Assignment
The full listing, from first line to last, should be set down again exactly.

Record extracts

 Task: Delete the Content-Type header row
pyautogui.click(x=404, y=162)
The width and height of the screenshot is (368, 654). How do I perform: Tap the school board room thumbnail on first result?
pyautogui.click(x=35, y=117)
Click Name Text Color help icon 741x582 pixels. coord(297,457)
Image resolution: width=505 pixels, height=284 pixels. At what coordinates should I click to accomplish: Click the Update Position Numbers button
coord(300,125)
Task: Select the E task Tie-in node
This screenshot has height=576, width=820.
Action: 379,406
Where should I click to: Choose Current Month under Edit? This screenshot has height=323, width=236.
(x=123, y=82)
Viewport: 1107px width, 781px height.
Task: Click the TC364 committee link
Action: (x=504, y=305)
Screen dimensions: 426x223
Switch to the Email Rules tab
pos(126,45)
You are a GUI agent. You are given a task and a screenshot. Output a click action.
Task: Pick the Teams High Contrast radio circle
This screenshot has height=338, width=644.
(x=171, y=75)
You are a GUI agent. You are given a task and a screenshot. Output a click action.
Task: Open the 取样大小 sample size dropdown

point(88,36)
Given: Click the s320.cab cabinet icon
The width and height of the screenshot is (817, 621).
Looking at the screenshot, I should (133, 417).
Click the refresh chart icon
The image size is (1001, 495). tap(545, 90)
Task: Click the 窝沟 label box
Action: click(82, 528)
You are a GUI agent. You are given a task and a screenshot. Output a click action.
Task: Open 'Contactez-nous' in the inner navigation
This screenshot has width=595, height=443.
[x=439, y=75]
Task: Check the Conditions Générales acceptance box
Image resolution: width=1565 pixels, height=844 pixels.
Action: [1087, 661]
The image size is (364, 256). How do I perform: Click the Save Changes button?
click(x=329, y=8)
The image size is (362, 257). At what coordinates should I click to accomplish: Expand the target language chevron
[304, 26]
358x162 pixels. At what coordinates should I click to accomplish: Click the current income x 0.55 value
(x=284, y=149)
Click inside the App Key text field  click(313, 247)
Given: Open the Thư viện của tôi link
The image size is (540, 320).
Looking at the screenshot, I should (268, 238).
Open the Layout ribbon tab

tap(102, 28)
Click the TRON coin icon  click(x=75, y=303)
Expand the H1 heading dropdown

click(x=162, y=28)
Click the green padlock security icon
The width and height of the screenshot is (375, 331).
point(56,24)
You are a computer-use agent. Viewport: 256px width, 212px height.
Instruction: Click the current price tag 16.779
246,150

Exercise answer
 Task: Delete the Content-Type header row
pyautogui.click(x=404, y=162)
The width and height of the screenshot is (368, 654). How do I perform: Tap the school board room thumbnail on first result?
pyautogui.click(x=35, y=117)
Click Name Text Color help icon 741x582 pixels. coord(297,457)
Image resolution: width=505 pixels, height=284 pixels. At what coordinates should I click to accomplish: Click the Update Position Numbers button
coord(300,125)
Task: Select the E task Tie-in node
This screenshot has height=576, width=820.
Action: 379,406
Where should I click to: Choose Current Month under Edit? This screenshot has height=323, width=236.
(x=123, y=82)
Viewport: 1107px width, 781px height.
Task: Click the TC364 committee link
Action: (x=504, y=305)
Screen dimensions: 426x223
Switch to the Email Rules tab
pos(126,45)
You are a GUI agent. You are given a task and a screenshot. Output a click action.
Task: Pick the Teams High Contrast radio circle
This screenshot has height=338, width=644.
(x=171, y=75)
You are a GUI agent. You are given a task and a screenshot. Output a click action.
Task: Open the 取样大小 sample size dropdown

point(88,36)
Given: Click the s320.cab cabinet icon
The width and height of the screenshot is (817, 621).
Looking at the screenshot, I should (133, 417).
Click the refresh chart icon
The image size is (1001, 495). tap(545, 90)
Task: Click the 窝沟 label box
Action: click(82, 528)
You are a GUI agent. You are given a task and a screenshot. Output a click action.
Task: Open 'Contactez-nous' in the inner navigation
This screenshot has width=595, height=443.
[x=439, y=75]
Task: Check the Conditions Générales acceptance box
Image resolution: width=1565 pixels, height=844 pixels.
Action: [1087, 661]
The image size is (364, 256). How do I perform: Click the Save Changes button?
click(x=329, y=8)
The image size is (362, 257). At what coordinates should I click to accomplish: Expand the target language chevron
[304, 26]
358x162 pixels. At what coordinates should I click to accomplish: Click the current income x 0.55 value
(x=284, y=149)
Click inside the App Key text field  click(313, 247)
Given: Open the Thư viện của tôi link
The image size is (540, 320).
Looking at the screenshot, I should (268, 238).
Open the Layout ribbon tab

tap(102, 28)
Click the TRON coin icon  click(x=75, y=303)
Expand the H1 heading dropdown

click(x=162, y=28)
Click the green padlock security icon
The width and height of the screenshot is (375, 331).
point(56,24)
You are a computer-use agent. Viewport: 256px width, 212px height.
Instruction: Click the current price tag 16.779
246,150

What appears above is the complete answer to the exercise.